Figure 5.

(A) Representation of HinP1I enzyme docking onto the GCGC site in DNA origami, either from the staple strand side or from the scaffold strand side (top and bottom panel, respectively). The adjacent DNA helices are also shown. (B) Top row, local arrangement of the DNA structures surrounding sites 6, 7, 8. The scaffold (staple) strand is colored blue (gray); two close parallel lines denote a DNA double helix, and orthogonal lines describe the path of crossover junctions.

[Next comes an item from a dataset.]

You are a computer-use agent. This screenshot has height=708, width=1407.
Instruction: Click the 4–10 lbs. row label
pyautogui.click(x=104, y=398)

Middle (bottom) row, projections of the enzyme docked on the GCGC site from the staple (scaffold) side, colored in red (yellow); of the center of mass of the DNA helix bearing the GCGC site and of the two adjacent DNA helices (in light blue, with a diameter of ∼2 nm), for sites 6, 7 and 8. The reference frame is the position of one nucleotide of the GCGC site; thus, the positions of the enzyme and the GCGC site are fixed, while the position of the adjacent DNA helices fluctuate, forming clouds with intensities proportional to the probability that a given area is occupied by the DNA helix. For each projection, the theoretical accessibility is reported in the panel. For site 6, the enzyme always overlaps with the upper adjacent DNA helix, resulting in inaccessibility from both sides. For site 7, the enzyme overlaps half of the time with the upper DNA helix from both sides; thus, it is partially accessible in both cases. For site 8, the enzyme overlaps with the left adjacent DNA structure, thus creating inaccessibility only from the scaffold side.